[Collected data entries]
*-*-*

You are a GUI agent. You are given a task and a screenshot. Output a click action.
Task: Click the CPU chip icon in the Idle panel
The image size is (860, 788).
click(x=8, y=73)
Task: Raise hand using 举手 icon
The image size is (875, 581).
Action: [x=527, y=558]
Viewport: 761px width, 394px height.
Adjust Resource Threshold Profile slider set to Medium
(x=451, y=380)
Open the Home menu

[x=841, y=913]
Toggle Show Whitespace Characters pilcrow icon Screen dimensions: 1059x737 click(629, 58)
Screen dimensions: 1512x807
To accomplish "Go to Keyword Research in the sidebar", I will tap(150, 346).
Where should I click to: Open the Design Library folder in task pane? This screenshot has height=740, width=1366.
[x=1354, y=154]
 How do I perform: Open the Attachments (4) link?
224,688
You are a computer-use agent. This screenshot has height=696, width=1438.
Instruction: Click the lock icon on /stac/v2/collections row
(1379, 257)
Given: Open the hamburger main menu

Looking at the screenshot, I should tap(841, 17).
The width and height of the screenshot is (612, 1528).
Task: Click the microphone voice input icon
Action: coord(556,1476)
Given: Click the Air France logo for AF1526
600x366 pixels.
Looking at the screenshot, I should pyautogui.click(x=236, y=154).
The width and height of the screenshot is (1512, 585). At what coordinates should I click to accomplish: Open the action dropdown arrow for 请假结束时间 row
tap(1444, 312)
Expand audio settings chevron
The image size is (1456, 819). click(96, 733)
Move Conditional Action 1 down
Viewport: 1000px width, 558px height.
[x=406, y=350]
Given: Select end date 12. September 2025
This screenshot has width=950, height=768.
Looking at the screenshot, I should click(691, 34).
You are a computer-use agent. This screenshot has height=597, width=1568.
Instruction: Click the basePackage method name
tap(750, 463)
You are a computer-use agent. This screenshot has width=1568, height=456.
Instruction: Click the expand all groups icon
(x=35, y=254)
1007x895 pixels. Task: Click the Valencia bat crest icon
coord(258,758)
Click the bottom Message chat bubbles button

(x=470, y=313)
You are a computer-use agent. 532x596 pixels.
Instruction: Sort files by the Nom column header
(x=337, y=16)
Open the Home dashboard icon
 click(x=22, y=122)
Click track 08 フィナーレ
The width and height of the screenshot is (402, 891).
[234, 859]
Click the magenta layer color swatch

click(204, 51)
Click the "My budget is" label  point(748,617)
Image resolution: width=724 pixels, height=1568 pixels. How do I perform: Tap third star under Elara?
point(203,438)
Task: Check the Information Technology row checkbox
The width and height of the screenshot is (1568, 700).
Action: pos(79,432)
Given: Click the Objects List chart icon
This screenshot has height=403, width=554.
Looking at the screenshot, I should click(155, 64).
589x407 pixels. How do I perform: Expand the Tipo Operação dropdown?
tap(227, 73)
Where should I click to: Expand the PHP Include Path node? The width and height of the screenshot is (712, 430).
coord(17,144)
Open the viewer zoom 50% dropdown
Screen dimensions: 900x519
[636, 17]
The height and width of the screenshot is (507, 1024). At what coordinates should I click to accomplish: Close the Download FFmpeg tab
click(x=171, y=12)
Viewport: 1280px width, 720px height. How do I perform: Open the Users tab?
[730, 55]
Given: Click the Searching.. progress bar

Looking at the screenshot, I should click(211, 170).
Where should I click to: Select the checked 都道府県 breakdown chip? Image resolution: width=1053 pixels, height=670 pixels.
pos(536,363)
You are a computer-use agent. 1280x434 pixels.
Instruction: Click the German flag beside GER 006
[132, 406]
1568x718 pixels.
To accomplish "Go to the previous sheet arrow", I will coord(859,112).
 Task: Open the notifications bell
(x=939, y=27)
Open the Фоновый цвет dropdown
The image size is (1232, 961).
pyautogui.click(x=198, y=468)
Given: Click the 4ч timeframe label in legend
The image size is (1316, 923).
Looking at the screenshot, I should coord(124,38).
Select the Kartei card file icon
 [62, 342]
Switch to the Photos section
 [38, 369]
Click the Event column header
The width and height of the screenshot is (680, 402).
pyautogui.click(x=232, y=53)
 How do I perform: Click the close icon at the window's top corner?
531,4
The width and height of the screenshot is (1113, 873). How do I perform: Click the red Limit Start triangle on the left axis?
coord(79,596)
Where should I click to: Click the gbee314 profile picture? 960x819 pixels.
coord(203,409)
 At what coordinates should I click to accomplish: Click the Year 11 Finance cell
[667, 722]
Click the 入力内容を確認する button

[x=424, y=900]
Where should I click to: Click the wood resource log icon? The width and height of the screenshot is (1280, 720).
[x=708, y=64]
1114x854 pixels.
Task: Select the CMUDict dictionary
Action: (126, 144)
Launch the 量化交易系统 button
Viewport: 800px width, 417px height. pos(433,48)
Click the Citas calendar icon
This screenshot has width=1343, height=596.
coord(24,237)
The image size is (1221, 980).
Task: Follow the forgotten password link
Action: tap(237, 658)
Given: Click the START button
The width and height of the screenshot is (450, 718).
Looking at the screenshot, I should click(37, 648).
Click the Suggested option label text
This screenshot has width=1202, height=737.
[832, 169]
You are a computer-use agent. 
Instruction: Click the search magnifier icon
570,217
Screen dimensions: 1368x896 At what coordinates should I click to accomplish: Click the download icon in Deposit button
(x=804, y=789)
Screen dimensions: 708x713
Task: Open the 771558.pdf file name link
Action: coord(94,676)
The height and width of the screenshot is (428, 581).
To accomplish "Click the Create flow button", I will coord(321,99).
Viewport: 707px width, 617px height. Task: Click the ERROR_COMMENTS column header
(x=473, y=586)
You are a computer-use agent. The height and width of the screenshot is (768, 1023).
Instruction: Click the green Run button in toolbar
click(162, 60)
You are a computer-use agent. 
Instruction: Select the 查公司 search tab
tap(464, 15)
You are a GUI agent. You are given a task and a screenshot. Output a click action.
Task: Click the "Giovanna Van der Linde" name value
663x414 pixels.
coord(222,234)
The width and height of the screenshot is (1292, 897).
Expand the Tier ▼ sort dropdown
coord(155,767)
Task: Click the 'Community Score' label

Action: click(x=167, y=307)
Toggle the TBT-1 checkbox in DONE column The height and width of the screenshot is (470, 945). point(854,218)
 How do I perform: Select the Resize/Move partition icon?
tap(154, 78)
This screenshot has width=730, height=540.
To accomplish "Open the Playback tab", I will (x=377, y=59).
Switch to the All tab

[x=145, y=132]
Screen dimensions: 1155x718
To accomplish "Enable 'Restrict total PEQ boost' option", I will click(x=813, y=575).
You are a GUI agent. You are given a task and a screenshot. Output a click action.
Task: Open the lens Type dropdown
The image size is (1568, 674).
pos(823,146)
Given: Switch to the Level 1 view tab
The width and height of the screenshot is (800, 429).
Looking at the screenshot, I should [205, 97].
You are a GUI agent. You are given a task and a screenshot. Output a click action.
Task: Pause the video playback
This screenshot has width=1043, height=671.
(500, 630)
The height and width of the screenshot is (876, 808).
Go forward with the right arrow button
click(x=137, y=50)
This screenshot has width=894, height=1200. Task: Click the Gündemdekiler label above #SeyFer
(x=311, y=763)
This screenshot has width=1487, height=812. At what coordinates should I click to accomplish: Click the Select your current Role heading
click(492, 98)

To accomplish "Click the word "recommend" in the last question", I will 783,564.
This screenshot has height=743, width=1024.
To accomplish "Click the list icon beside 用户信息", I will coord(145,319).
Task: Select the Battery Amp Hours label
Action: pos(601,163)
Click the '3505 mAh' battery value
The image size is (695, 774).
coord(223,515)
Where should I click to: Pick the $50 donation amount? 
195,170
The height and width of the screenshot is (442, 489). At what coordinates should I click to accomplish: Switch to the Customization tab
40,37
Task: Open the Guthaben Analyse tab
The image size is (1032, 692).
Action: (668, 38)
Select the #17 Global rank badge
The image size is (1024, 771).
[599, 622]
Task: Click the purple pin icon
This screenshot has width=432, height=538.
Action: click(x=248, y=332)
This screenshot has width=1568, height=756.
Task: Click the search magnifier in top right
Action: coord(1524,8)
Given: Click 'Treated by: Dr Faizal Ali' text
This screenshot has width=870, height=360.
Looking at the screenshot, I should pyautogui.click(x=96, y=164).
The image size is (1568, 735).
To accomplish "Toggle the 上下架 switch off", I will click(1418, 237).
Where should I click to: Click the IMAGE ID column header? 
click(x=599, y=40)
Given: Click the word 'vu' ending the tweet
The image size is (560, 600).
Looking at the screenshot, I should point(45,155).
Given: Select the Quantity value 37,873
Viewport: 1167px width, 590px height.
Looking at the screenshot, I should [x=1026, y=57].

*-*-*

# EXERCISE AIM:
Output the lines of the records above exactly as they appear, from the line containing "Task: Click the CPU" through the line containing "has height=696, width=1438.".

# ANSWER SECTION:
Task: Click the CPU chip icon in the Idle panel
The image size is (860, 788).
click(x=8, y=73)
Task: Raise hand using 举手 icon
The image size is (875, 581).
Action: [x=527, y=558]
Viewport: 761px width, 394px height.
Adjust Resource Threshold Profile slider set to Medium
(x=451, y=380)
Open the Home menu

[x=841, y=913]
Toggle Show Whitespace Characters pilcrow icon Screen dimensions: 1059x737 click(629, 58)
Screen dimensions: 1512x807
To accomplish "Go to Keyword Research in the sidebar", I will tap(150, 346).
Where should I click to: Open the Design Library folder in task pane? This screenshot has height=740, width=1366.
[x=1354, y=154]
 How do I perform: Open the Attachments (4) link?
224,688
You are a computer-use agent. This screenshot has height=696, width=1438.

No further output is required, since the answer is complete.